Understanding Institutional Oppression

We use an oppression lens because oppression acknowledges the role of institutional power.

Institutional oppression is distinct from other forms of mistreatment, which are sometimes talked about as if they are interchangeable:

  • Implicit Bias
  • Prejudice
  • Discrimination

Implicit bias and prejudice are something that all human beings carry. Implicit bias and prejudice (thoughts) can play out as discrimination (acts).

The implicit bias framework can be very powerful to understand that the prejudice, biases, and stereotypes we hold do not make us “bad” people. They are a result of how we’ve been hurt, lied to, and the misinformation we’ve internalized.

But not all implicit biases have the same impact.
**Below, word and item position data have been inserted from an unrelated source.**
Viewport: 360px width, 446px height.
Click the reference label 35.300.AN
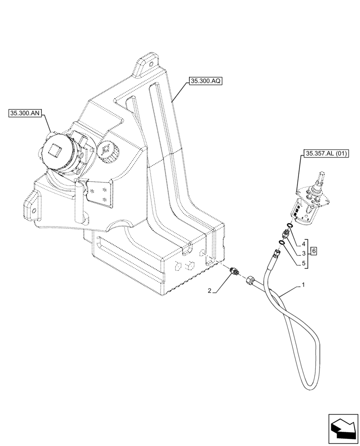pyautogui.click(x=25, y=114)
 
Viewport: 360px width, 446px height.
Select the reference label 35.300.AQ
pyautogui.click(x=205, y=81)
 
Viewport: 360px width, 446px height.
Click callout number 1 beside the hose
pyautogui.click(x=303, y=285)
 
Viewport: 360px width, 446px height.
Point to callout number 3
pyautogui.click(x=303, y=253)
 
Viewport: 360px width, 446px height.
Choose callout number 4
pyautogui.click(x=303, y=244)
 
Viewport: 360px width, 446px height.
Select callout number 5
pyautogui.click(x=303, y=263)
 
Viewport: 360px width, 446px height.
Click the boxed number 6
pyautogui.click(x=314, y=252)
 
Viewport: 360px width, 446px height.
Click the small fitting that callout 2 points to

It is important that we acknowledge that a member of a target group’s implicit bias is going to have really different material impacts on others than the implicit bias of a member of the non-target group.

For mistreatment to become an institutional oppression, it must have these three components:

  1. It is in the national consciousness of the dominant group
  2. It is reinforced through a society’s institutions
  3. There is an imbalance of social and economic power

Power is the essential component that distinguishes a mistreatment as oppression.

This is why you can’t have reverse oppression: there’s no such thing. While bias, prejudice, and discrimination can go in any direction, oppression only goes in one direction, based explicitly on the hierarchical relationship to social and economic power.